Tuesday, August 07, 2007


Politely, I have two words of professional advice for the Vice President of Corporate Communications at Home Depot and Coca-Cola and Old Spice:

Get involved!

I assume you've heard that your "spokesman," Tony Stewart, is mad at ESPN. If you're the least-bit plugged-in to what's happening, you know Tony dropped the "BS" word while being interviewed "live" on ESPN immediately after his Brickyard victory, and has been sticking-it-to the network at virtually every available opportunity.

The issue is NOT if Tony has just cause. He may have; I didn't hear the supposedly offending remark. I'm reliably informed it came on a non-motorsports opinion show. If it is the one I think, well, Tony can join the club. A couple of those guys are widely regarded in the circles I intersect as being two of the biggest egomantics/empty suits populating the lower 48. One of them teed-off on a client of mine some years ago -- simultaneous with me giving ESPN a "heads-up" on an important story that was about to break.
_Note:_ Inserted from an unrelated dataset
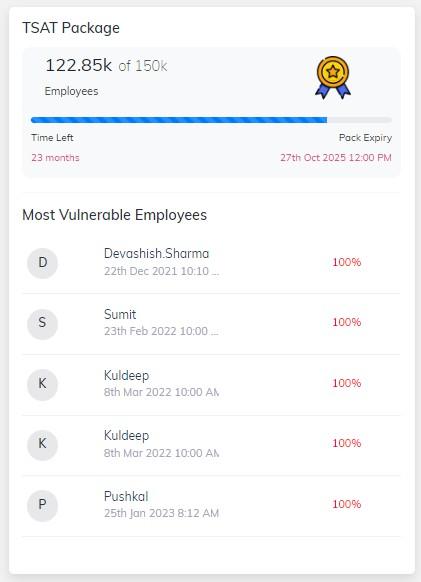Click the K avatar of second Kuldeep
Image resolution: width=421 pixels, height=582 pixels.
42,444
I didn't react by tearing down my own relationship with the network; I worked to build it up.

There is NOTHING to be gained from this high school behavior. Hint: ESPN is going to be around a lot longer than Tony Stewart. (What a joke that a pundit wrote Stewart has the ability to stand-up to ESPN via his satellite radio show!) I would like to believe the well-educated corporate PR VPs would accept the above statement of the obvious. As it is well-established that Stewart's own so-called "public relations" representative has no control, and the managers responsible for overseeing the TS sponsorship for HD, C-C and OS give the impression of being more enablers than enforcers, the time has come for those with principal responsibility to safeguard their company's image and reputation to stand tall. They can start by making it clear to Tony that his foolish feud with ESPN must stop -- NOW!
FAST LINES: Chris Economaki, now 86, broke two ribs in a recent fall and is recovering at home . . . My friend Bob Margolis of Yahoo Sports has undergone three cancer surgeries in the past month. Bob, now at home, praises the treatment he's received at Philadelphia's University of Pennsylvania Hospital. You can send Bob a note at http://bob.margolis@yahoo.com/ . . . Carl A. Haas will receive AARWBA's Pioneer In Racing Award at the 38th All-America Team dinner, Saturday, January 12, at the Indianapolis Hyatt. The Pioneer is presented in recognition of long-time dedication and achievement that have made a difference in motorsports. Dan Gurney, Parnelli Jones, Andy Granatelli, Kenny Bernstein, the Agajanian family, Les Richter, Hershel McGriff and Robert Falcon are among the previous recipients. More information at http://aarwba.org/ . . . The Indianapolis Business Journal says the 5,000-plus seats being removed as part of changes to the Indianapolis Motor Speedway's road course (for MotoGP) means the track will forfeit about $500,000 in annual ticket revenue . . . Nice try by NAPA to take the edge off Michael Waltrip's train-wreck of a season with a new humorous TV spot . . . My friend Ben Blake is scheduled to co-host SPEED's Wind Tunnel this Sunday night . . . Since it was obvious Robby Gordon was going to spin Marcos Ambrose out of the lead on that last restart Saturday in Montreal -- c'mon on, we all knew he was going to do it -- if I had been in race control I would have ordered a red flag and then had Gordon and his car physically removed from the track for not following instructions to fall back in line. The delay would have been less than 10 minutes. Letting Robby stay out guaranteed that Ambrose was not going to get his first Busch Series victory.
I take no delight in revealing the following, but the time has come.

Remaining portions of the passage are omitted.